In synagogue yesterday, a mate was wondering if getting tonked to all corners was actually of any use to the Netherlands side, but I’ve no such doubts in that regard. Years ago, I remember someone asking Andre Agassi if he felt bad smashing up younger players and he said that he didn’t because he needed those up-smashings to improve. On top of which, just being in the middle and watching how the top players do it is instructive, to say nothing of the 266 the home side compiled in response, under pressure of humiliation. It’s to cricket’s shame that the game remains the preserve of so few nations, and anything the richer ones can do to inspire the rest of the world is a cause for celebration – even if that means to use them to the tune of 498-4.

I’ll refrain from recording this as a key event until it’s confirmed, but a delayed start looks likely, reports the indispensable Cricinfo.

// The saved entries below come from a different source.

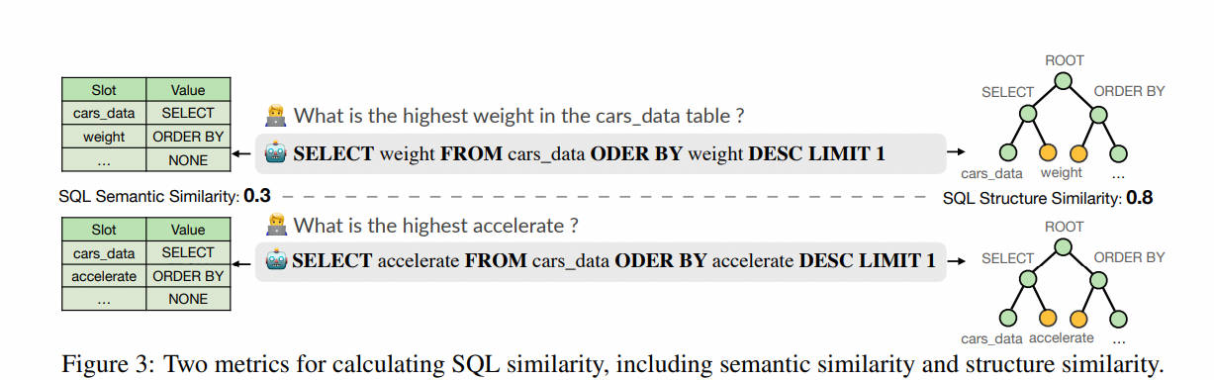Click the SQL Semantic Similarity value 0.3
1214x380 pixels.
pos(257,196)
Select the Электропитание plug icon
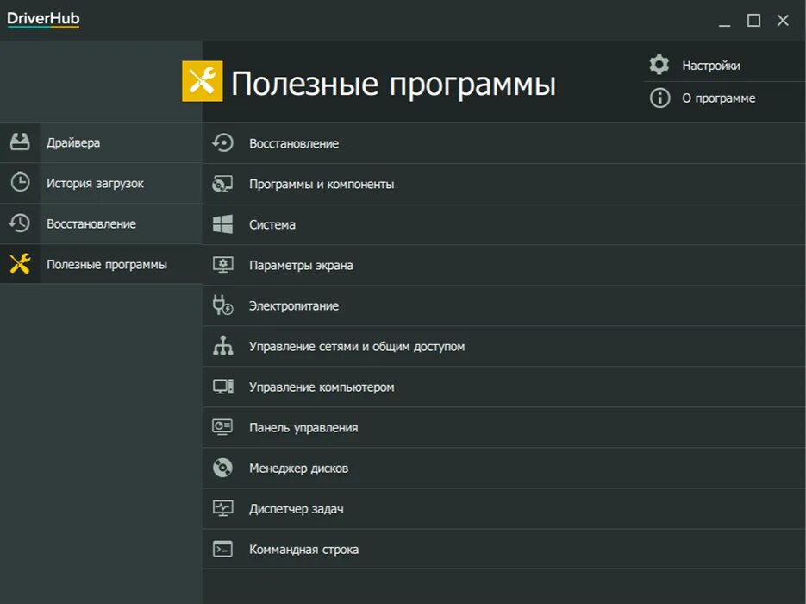 tap(222, 305)
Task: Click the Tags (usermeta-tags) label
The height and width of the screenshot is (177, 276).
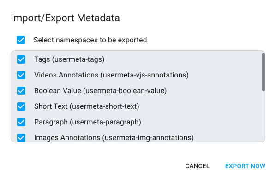Action: pyautogui.click(x=69, y=59)
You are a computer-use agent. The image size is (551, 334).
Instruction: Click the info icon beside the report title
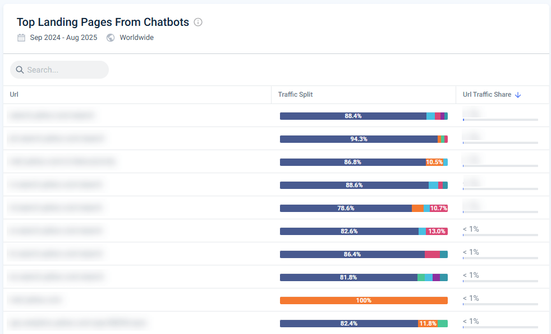click(198, 22)
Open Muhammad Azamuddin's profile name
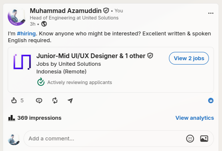Image resolution: width=222 pixels, height=151 pixels. point(66,11)
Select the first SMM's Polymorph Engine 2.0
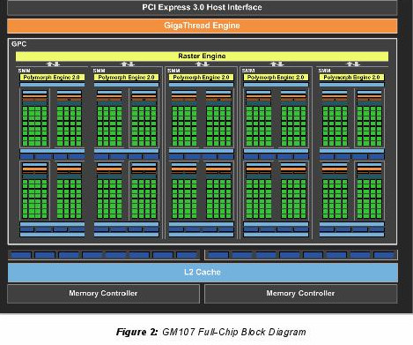This screenshot has height=345, width=413. tap(52, 78)
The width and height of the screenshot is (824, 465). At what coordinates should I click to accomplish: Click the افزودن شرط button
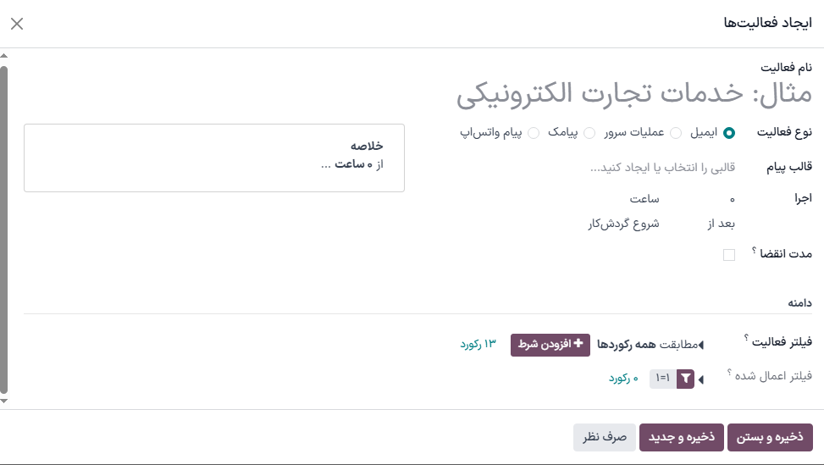click(550, 345)
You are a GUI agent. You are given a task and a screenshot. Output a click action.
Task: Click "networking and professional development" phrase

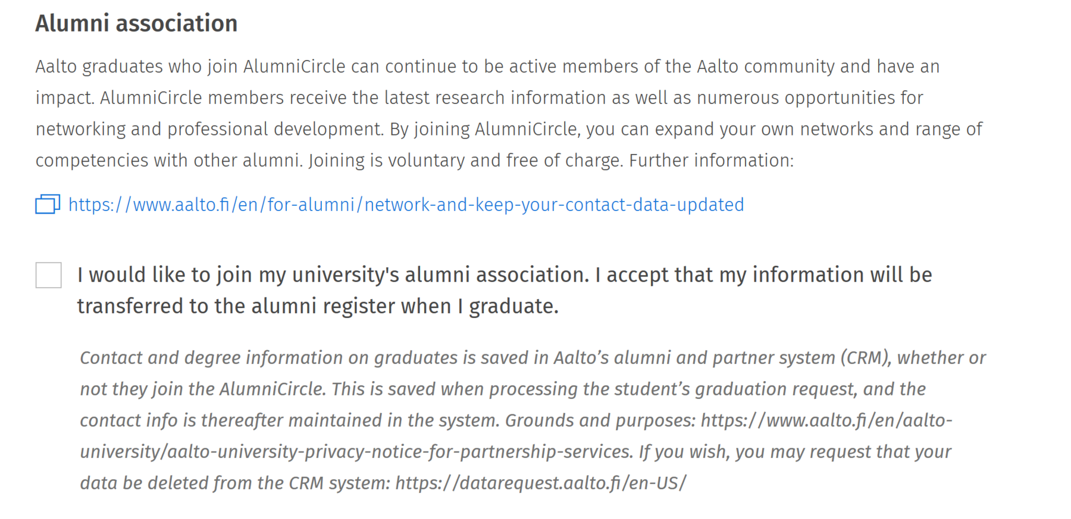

The scene is wet, plenty of movement from the groundstaff but not much from the players as yet. Would be surprised if the toss is on-time but we shall see.” Some talk of an inspection from the umpires at 10.45am (which would definitely mean a delayed toss).

I say this a lot, but for those of us who remember the 80s and 90s, England’s one-day prowess will never cease feeling bizarre. What’s especially ludicrous about it all is the strength in depth – they did what they did the other day without Jonny Bairstow, perhaps their greatest-ever limited overs batter, Joe Root, perhaps their most reliable-ever limited overs batter, and Ben Stokes, Their most Ben Stokes-ever limited overs batter. How good they are not normal.

Well, here’s another potential solution: Seelaar mightn’t play today, say Cricinfo – he’s got a back situation – and there might also be a rain situation. It’s dry now, but there was plenty of it overnight, so whether we can start on time depends on the quality of Amstelveen’s drainage.

Preample

There’ve been many fateful words spoken in the cricketing history, but painful in recent times, few as as “We’ll have a bowl please”. But when the coin fell on Friday morning, that’s exactly what Pietaar Seelaar said, and but a few hours later, his team were on the wrong end of an absolute tumping.

It’s not hard to see why he made the call he did – he probably fancied chasing and feared the skittling that could end the match quicksmart. But that went as it went, meaning the question of what to do today will be bothering him something fierce this morning.

On the one hand, England’s bowling is nowhere near as fearsome as England’s batting, so taking first knock makes some sense. Yet, on the other, why should his improving team compromise? Maybe it’s best just hope that Eoin Morgan – whose golden duck the other day was one of the great captain’s sacrifices – calls wrong.